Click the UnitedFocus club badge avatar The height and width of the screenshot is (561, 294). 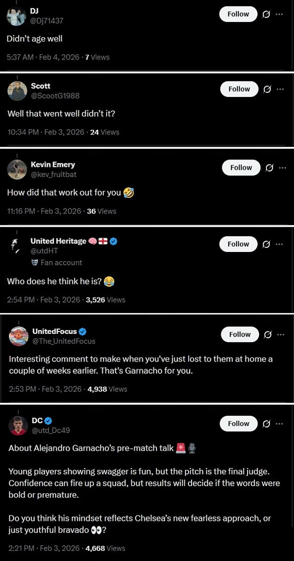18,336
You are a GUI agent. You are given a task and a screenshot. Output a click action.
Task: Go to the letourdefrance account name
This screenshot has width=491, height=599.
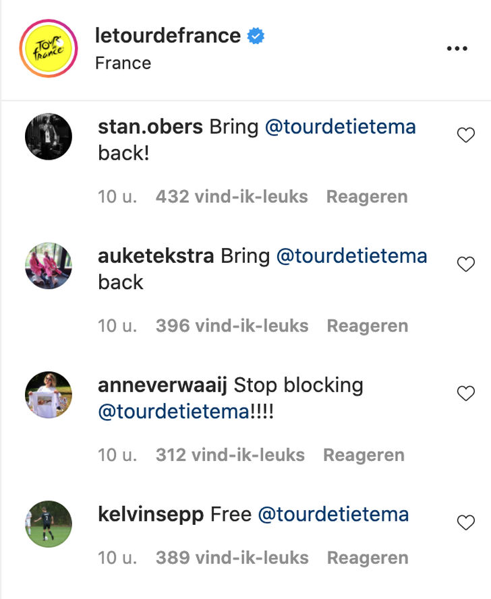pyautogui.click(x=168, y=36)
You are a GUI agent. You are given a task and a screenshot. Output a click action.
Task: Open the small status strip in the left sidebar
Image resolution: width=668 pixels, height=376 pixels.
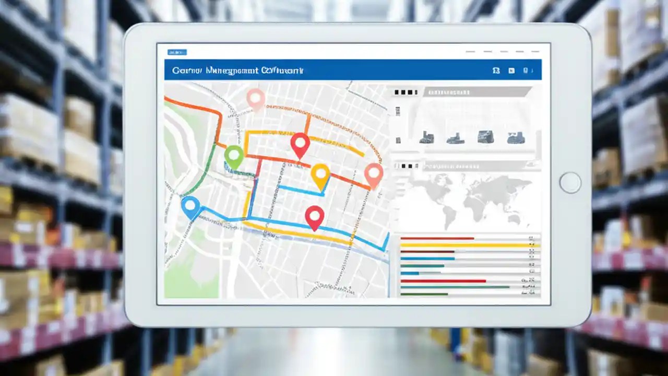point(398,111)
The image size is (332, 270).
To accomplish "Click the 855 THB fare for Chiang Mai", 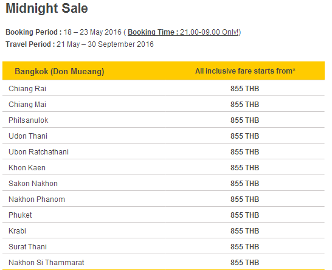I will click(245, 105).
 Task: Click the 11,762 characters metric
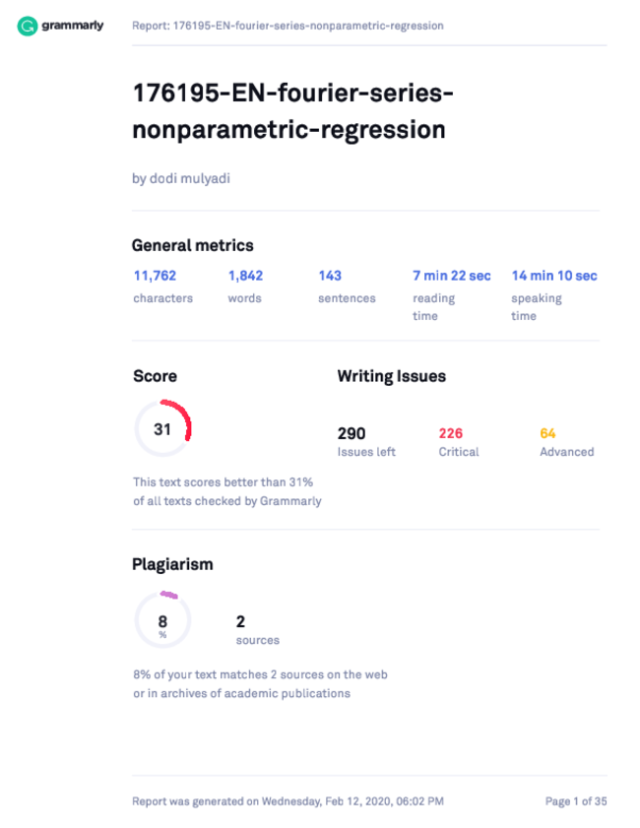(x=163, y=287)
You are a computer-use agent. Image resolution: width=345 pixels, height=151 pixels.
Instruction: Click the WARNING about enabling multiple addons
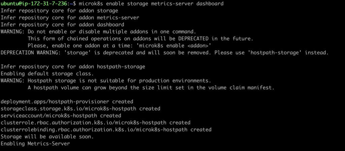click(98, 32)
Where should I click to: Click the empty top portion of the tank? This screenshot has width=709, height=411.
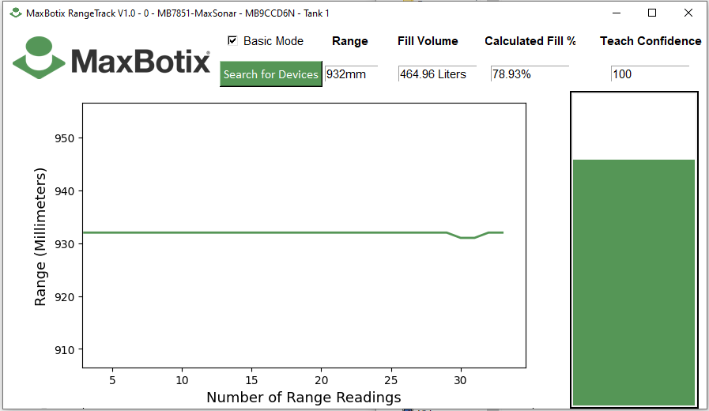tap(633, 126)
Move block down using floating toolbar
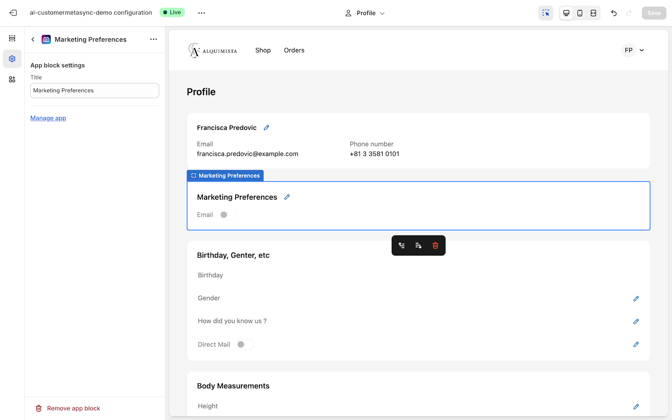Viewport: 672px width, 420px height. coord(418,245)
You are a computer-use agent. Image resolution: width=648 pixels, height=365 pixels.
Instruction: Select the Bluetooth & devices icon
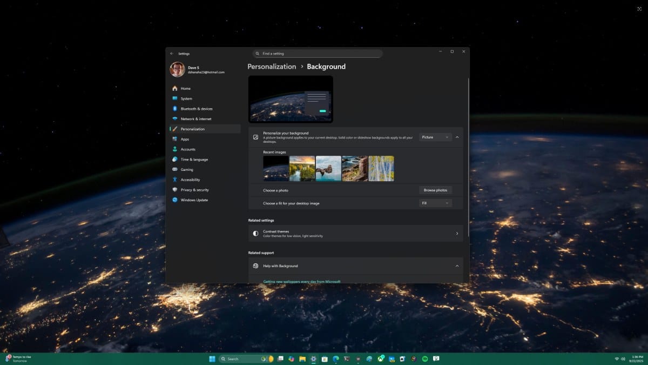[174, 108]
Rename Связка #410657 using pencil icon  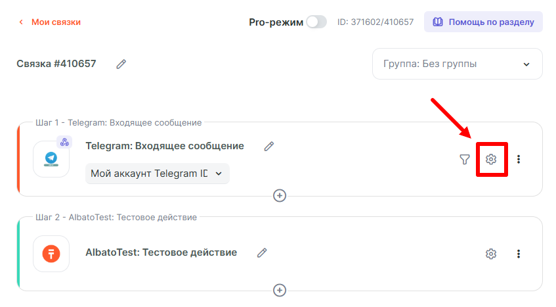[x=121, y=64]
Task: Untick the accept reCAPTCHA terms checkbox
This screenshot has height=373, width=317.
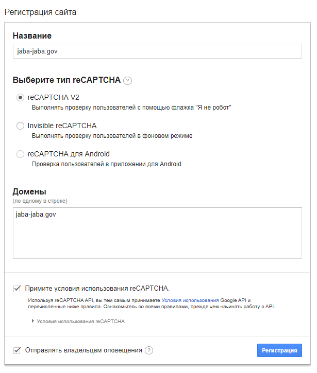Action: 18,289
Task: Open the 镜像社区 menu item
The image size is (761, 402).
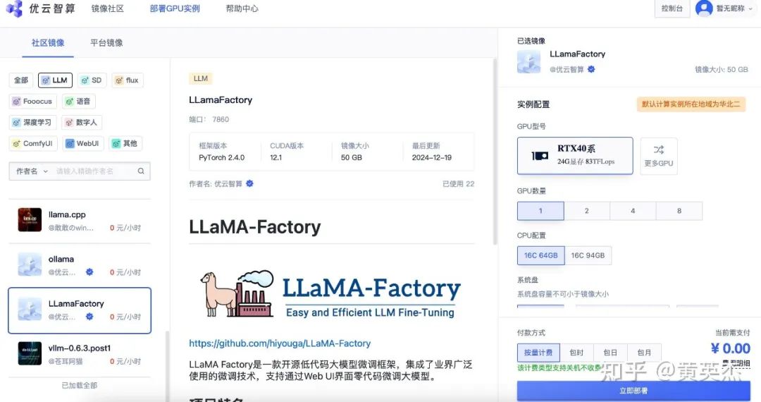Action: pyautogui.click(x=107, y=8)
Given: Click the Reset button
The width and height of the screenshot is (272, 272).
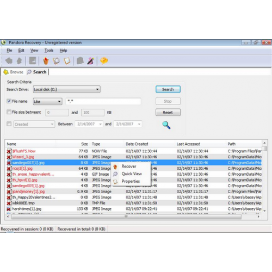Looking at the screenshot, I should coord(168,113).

Your instructions:
Write the lines out exactly, beginning at the line that holds "Task: Open the 镜像社区 menu item" and stopping after the last line of the entries; include no pictures.

Task answer:
Task: Open the 镜像社区 menu item
The image size is (761, 402).
Action: pyautogui.click(x=107, y=8)
Given: Click the Reset button
The width and height of the screenshot is (272, 272).
Looking at the screenshot, I should coord(168,113).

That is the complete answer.